Ao aprender sobre a história do Brasil, o aluno não deve apenas decorar datas e nomes de personagens históricos, mas entender sobre o contexto, as causas e as consequências dos fatos, bem como sua relação com a atualidade. Assim, ele significará o objeto de conhecimento da história do Brasil, tornando-o mais relevante e significativo para a sua formação. Em relação ao exemplo citado, ser protagonista do seu próprio processo de aprendizagem significa dizer que o aprendiz é o:
- A)Responsável por seu sucesso ou fracasso escolar, independente das condições sociais, culturais e afetivas que o cercam.

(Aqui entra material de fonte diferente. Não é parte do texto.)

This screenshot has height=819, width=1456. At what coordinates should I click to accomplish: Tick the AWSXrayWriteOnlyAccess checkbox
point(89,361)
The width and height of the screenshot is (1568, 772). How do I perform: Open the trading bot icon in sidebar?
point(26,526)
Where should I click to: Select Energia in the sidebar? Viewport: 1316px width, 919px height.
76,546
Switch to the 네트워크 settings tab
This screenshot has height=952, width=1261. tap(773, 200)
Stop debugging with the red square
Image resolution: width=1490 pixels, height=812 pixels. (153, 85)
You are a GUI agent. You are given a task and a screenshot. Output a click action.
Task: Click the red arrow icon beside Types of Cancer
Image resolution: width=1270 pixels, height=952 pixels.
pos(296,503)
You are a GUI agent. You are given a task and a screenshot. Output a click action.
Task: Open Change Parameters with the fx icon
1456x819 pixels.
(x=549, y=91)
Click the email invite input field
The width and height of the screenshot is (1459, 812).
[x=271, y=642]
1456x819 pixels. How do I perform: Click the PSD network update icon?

Errada, porque joga toda a responsabilidade do sucesso ou fracasso no aluno e ignora as condições sociais, culturais e afetivas que influenciam a aprendizagem.
- B)Espectador passivo que recebe as informações prontas do professor, que reproduz o objeto de conhecimento, memoriza-o, aceita-o, e que se isola das outras pessoas e do meio.
Errada, porque descreve um aluno passivo, que apenas recebe e memoriza informações, sem construir sentido para o que aprende.
- C)Agente ativo que transforma as informações em conhecimento próprio, que age sobre o objeto de conhecimento, pensa sobre ele, significando-o, e que interage com outras pessoas e com o meio.
Certa, porque apresenta o aprendiz como sujeito ativo, que interpreta, relaciona e ressignifica o conhecimento em interação com o meio.
- D)Coadjuvante secundário que depende das orientações do professor, que adapta as informações ao seu conhecimento prévio, que observa o objeto de conhecimento, compara-o, e o infere, e que se relaciona com outras pessoas e com o meio.
Errada, porque reduz o aluno a um papel secundário e ainda mantém a lógica de observação e dependência do professor, sem protagonismo real.
Gabarito: C
A ideia central da questão é a aprendizagem significativa e o papel ativo do aluno. Em vez de decorar fatos soltos, o estudante precisa relacionar o conteúdo com o contexto, com o que já sabe e com a realidade atual. Quando isso acontece, o conhecimento deixa de ser uma lista de dados e passa a fazer sentido. É o famoso "aprender com cabeça e contexto", não só com memória. Nesse modelo, o aluno não fica parado recebendo informação como se fosse uma caixa vazia. Ele interpreta, compara, questiona, relaciona e constrói sentido sobre o objeto de conhecimento. Isso combina com uma visão construtivista da aprendizagem, muito associada a Piaget e a autores que defendem a construção ativa do saber pelo sujeito. Por isso o gabarito é a alternativa C: ela descreve o aprendiz como agente ativo, que transforma informações em conhecimento próprio, age sobre o objeto de conhecimento, pensa sobre ele, significa-o e interage com outras pessoas e com o meio. Exatamente o contrário de uma aprendizagem mecânica e decorada. Na educação brasileira, essa visão conversa com princípios presentes na LDB (Lei 9.394/1996), especialmente a valorização do desenvolvimento integral e da formação para o exercício da cidadania. Ou seja, aprender história não é virar enciclopédia ambulante, e sim entender o passado para ler melhor o presente.